### [Problem requirements]
Arrange the rows from the line containing "The image size is (1510, 698)." through the line containing "Action: tap(40, 28)", both included, as a JSON list of strings with one string per line and no blank lines. Leave the pictures out.

### [Items]

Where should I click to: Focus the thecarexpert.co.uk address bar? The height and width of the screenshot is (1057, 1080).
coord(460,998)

==

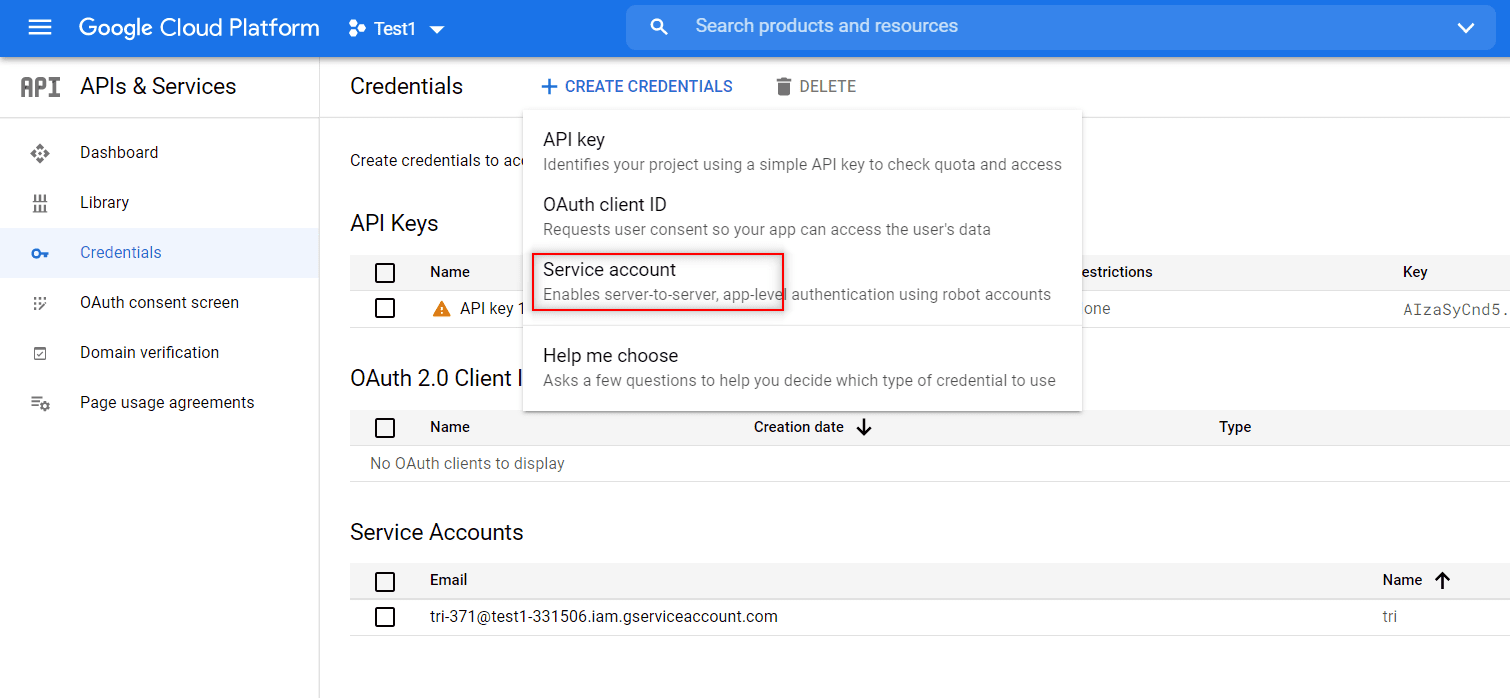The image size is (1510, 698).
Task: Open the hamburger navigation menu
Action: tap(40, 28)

### [Answer to this problem]
[
  "The image size is (1510, 698).",
  "Task: Open the hamburger navigation menu",
  "Action: tap(40, 28)"
]